具体的に重要だがチェックリストに載せないものはどんなものか?

参考書籍の事例を紹介します。以下の引用は飛行機の操縦中に貨物庫のロックが故障したサインを一時停止点として使うチェックリストに対してのものです。

だが、実はチェックリストに載っていない手順がたくさんあった。管制塔への連絡、客室乗務員への問題報告と打ち合わせ、安全に着陸できそうな最寄りの空港を調べることなど、… (中略) ブアマン氏たちは、それらの手順を意図的にチェックリストに含めなかったそうだ。どれも重要な手順だが、それらが必要な状況で、プロのパイロットたちがそれらを忘れるということはほぼない、ということがわかっているのだそうだ。だから、チェックリストに入れる必要がない、いや、むしろ入れるべきではない、ブアマン氏は語った。

有用性が確認されている事例は?

書籍を読んでいただくと大量の事例を知ることができます。 ここでは一例のみ挙げておきます。

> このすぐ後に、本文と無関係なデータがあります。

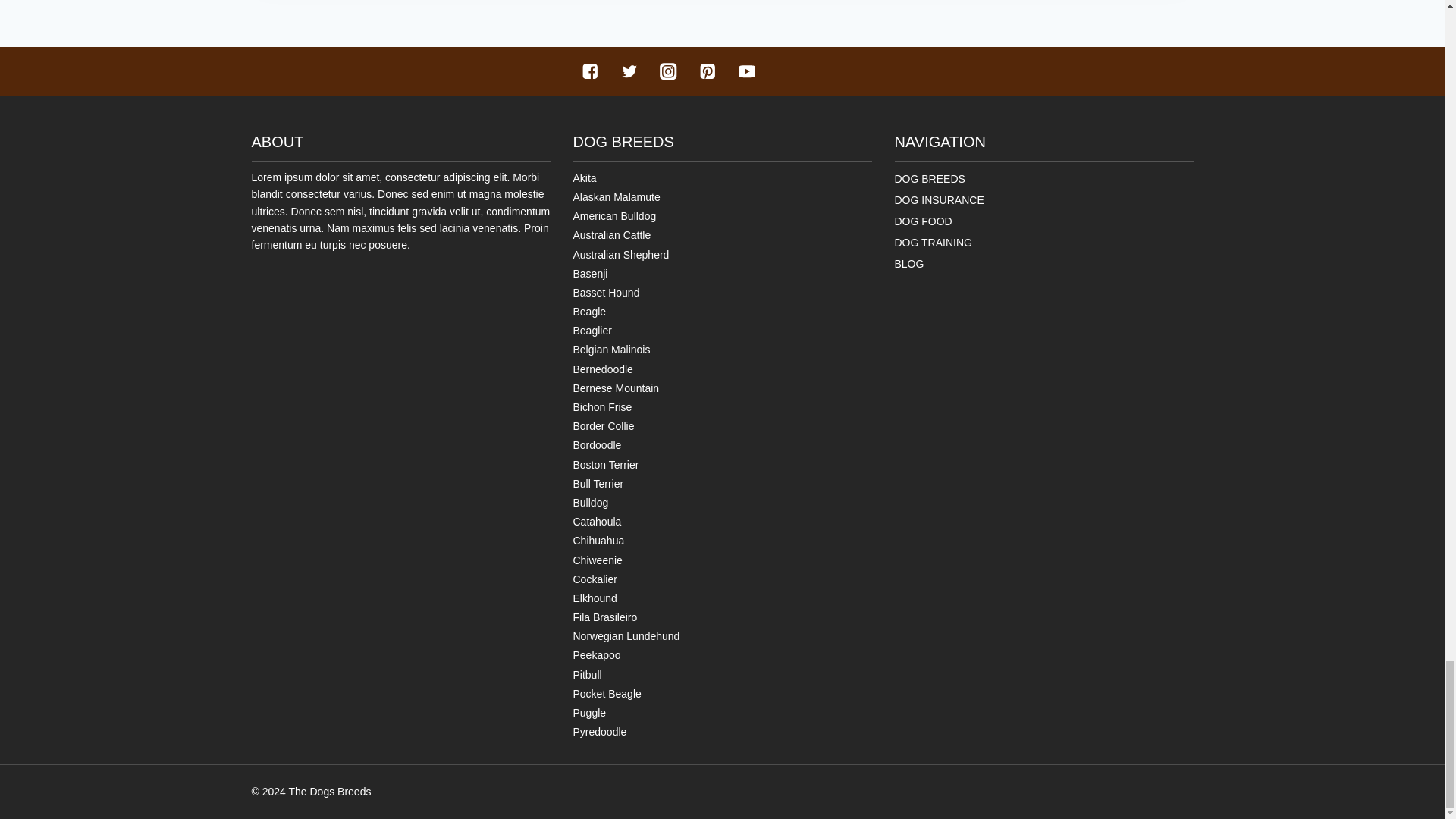
Bichon Frise (602, 407)
Bordoodle (597, 444)
Bulldog (590, 502)
Bernese Mountain (616, 387)
Akita (584, 177)
Belgian Malinois (611, 349)
Basenji (590, 273)
Alaskan Malamute (617, 196)
American Bulldog (614, 215)
Bull Terrier (598, 483)
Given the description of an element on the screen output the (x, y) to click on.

1935年にアメリカ陸軍航空隊の戦闘機のコンペがありました。 ボーイング社の航空機が機体スペックでは圧倒的だったものの操縦が複雑すぎた結果、パイロットのミスにより墜落事故が発生してしまいました。 非常に優秀なパイロットが操縦していたため、単なる訓練で対応可能な複雑さではないと結論づけられました。 一方で、スペックが群を抜いていたため、諦めきれない陸軍内では現実的に操縦できる路線を探る動きがあり、結論としてチェックリストが作成されました。 簡潔なチェックリストの導入の結果、事故は一件もなくなり、陸軍は大量受注を決定しました。 第二次世界大戦で活躍した「空飛ぶ要塞」はチェックリストによって実用化されたそうです。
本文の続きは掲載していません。